La recta final, cuando Sacks ya ha sido diagnosticado con cáncer, se cuenta de manera sucinta, señala Alou, sin regodeos ni melodramas. “Lo hace considerándola no como la etapa más importante de su vida, y en esto creo que hace muy bien, pues se centra en la vida vivida, y cuenta lo del cáncer porque no quiere obviarlo”.

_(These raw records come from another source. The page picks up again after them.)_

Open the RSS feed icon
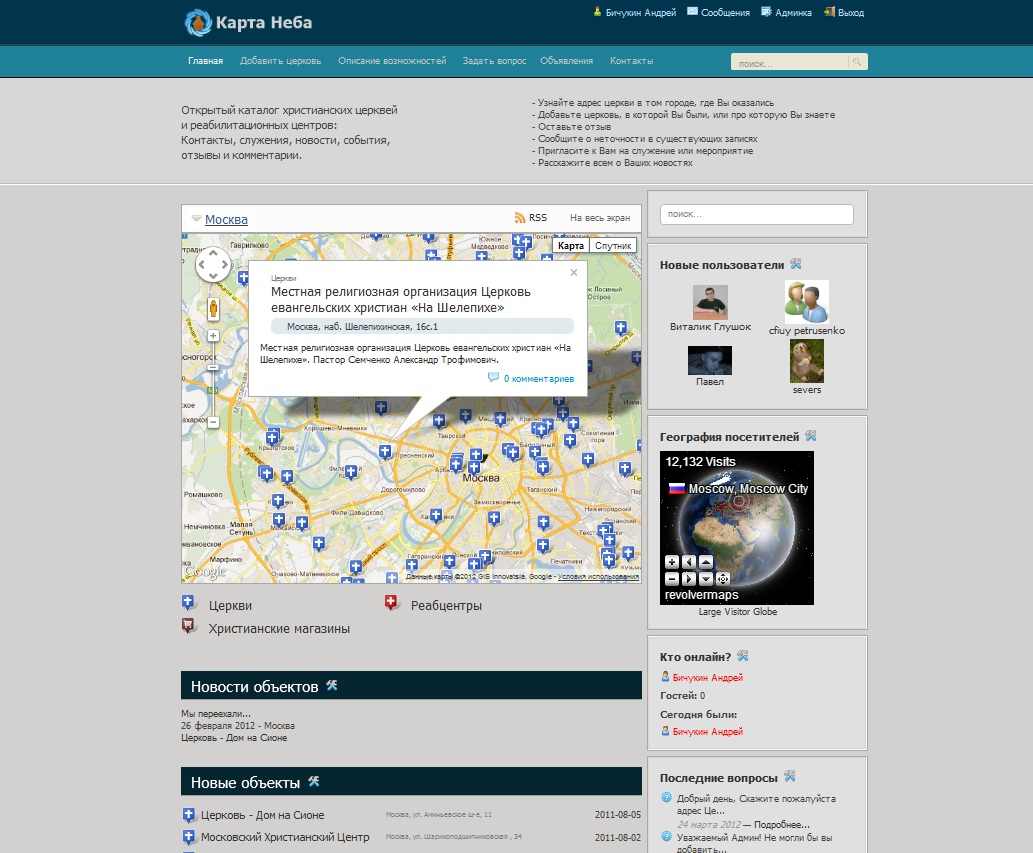1033x853 pixels. tap(520, 218)
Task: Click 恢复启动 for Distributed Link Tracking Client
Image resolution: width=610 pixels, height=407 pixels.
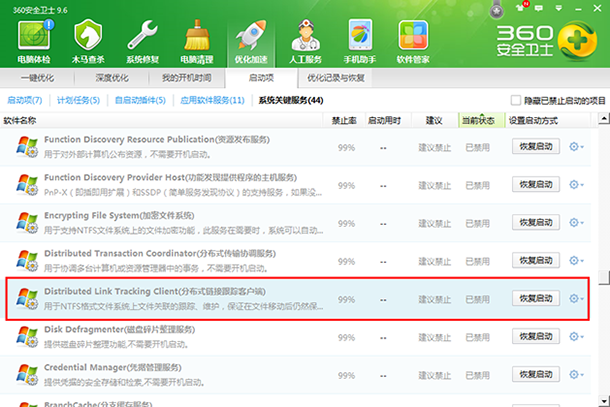Action: (x=536, y=299)
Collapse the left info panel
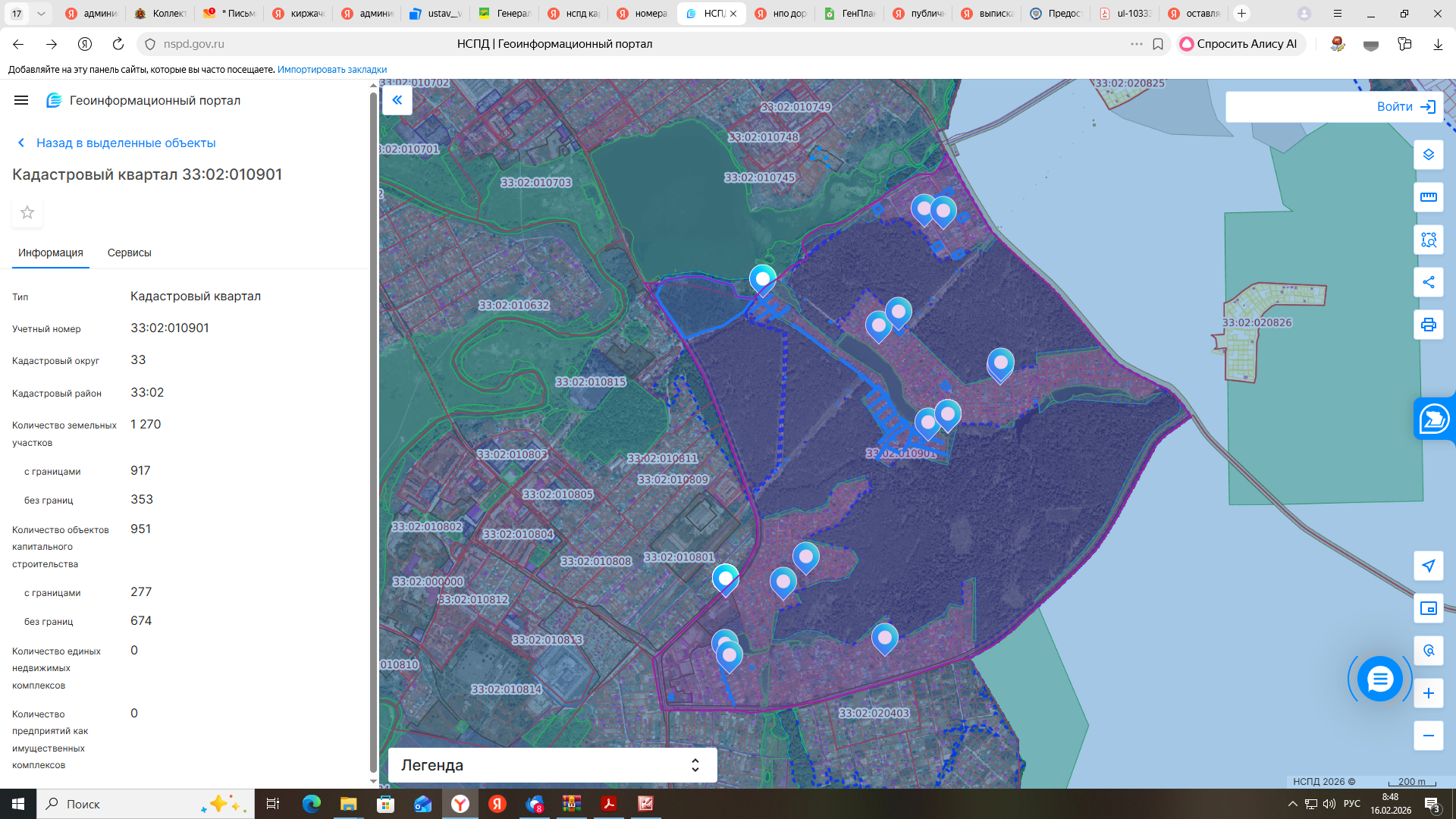This screenshot has width=1456, height=819. [x=397, y=100]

Finalmente, Alou expone que, entre las cosas del mundo de la cultura que más marcaron a Oliver Sacks, estaba en primer lugar su devoción por la obra de Charles Darwin —su autor de cabecera—, y tras él los científicos del siglo XIX, a los que acudió como reacción a una moda en el terreno científico, en el que las lecturas se centran en asuntos que ocurren de forma inmediata para publicar artículos en revistas especializadas. “Consideraba que eso no era ciencia. Leyó a los antecesores y descubrió que eran fascinantes. Por tanto, podría considerársele un historiador de la ciencia. Lo moderno no lo influyó en nada. ¿Freud? No podría asegurar que lo hubiera leído a fondo, por no hablar de Jung, pues Sacks no tenía una vena mística. Vivió la época de la psicodelia pero no fue lector de William Burroughs ni de Ginsberg; fue amigo de W. H. Auden y de Thom Gunn, quien empezó en The Movement, una ola que giraba en torno a Philip Larkin, y luego se trasladó a Estados Unidos para vivir su libertad sexual. Sacks le envió sus textos y tuvo una relación bastante buena con él, aunque fue sobre todo un hombre de cultura clásica. Hablaba poco de sus lecturas. Lo que más le interesaba era la vida: ver y contar lo que veía. Escribió mucho, compulsivamente, hasta el final de sus días”.